Lamellar Tarsectomy Procedure In Major Trichiasis Of The Upper Lid
Received 26 March 2019
Accepted for publication 15 October 2019
Published 20 November 2019 Volume 2019:13 Pages 2251—2259
Checked for plagiarism Yes
Review by Single-blind
Peer reviewers approved by Dr Cristina Weinberg
Peer reviewer comments 2
Editor who approved publication: Dr Scott Fraser
Khaled Hamdi Elbaklish, Safaa M Saleh, Wael Adel Gomaa
Ophthalmology Department, Ain Shams University, Cairo, Egypt
Correspondence: Khaled Hamdi Elbaklish
Ophthalmology Department, Ain Shams University, Abbassia, Cairo 11566 Egypt
Aims: Evaluation of failure rate and outcomes between skin and muscle surgery and lamellar tarsectomy procedure in major trichiasis of the upper lid.

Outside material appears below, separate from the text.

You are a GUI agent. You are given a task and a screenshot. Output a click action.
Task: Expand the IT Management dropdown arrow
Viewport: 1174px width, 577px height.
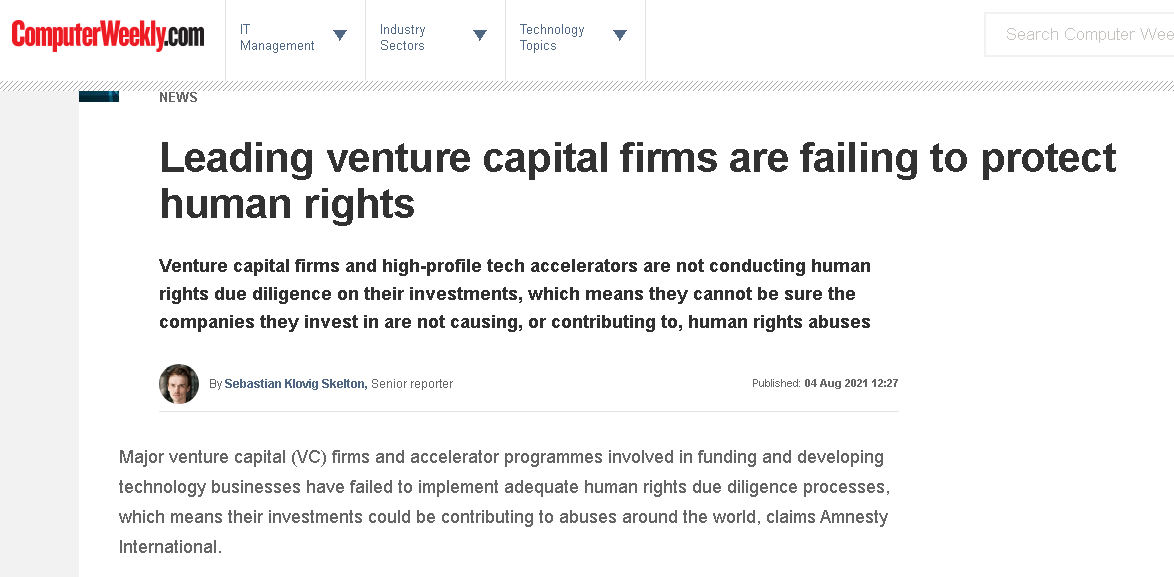(340, 35)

Design: Quasi-randomized clinical study.
Methods and subjects: One hundred individuals with major trichiasis of the upper lid were enrolled and assigned to either skin and muscle surgery (group A) or a lamellar tarsectomy procedure (group B). Participants were examined at 6 and 12 months. The primary outcome measure (failure rate) was the percentage of participants having five or more eyelashes touching the globe or having surgery performed at any follow-up time in both groups. The secondary outcomes included failure time and changes in both visual acuity and corneal opacity.
Results: Risk failure over 6 months was 40% in group A and 10% in group B. Absolute risk reduction was 30% (95% CI=14.08–45.92%). Cumulative risk failure over 12 months was 20% in group A and 0.00% in group B after the second intervention. Absolute risk reduction was 20% (95% CI=8.58–31.42%). The number needed to treat (NNT) was 3.3 patients (95% CI=2.2–7.1). The mean number of rubbing lashes was greater in the skin and muscle group than in the lamellar tarsectomy group for 6 and 12 month examinations (0.002, 0.005). The change in visual acuity between the two groups was not significant. Recurrent trichiasis was noticed earlier, 6 weeks after surgery, in the skin and muscle group participants, and later, 3 months after surgery, in the lamellar tarsectomy group participants.
Conclusion: The lamellar tarsectomy procedure is a good choice for management of major trichiasis of the upper lid. The subjective symptoms and lid margin conjunctivalization were improved in lamellar tarsectomy participants. Absence of new corneal opacity or a change in existing corneal opacification was noticed at the 12 months follow-up study.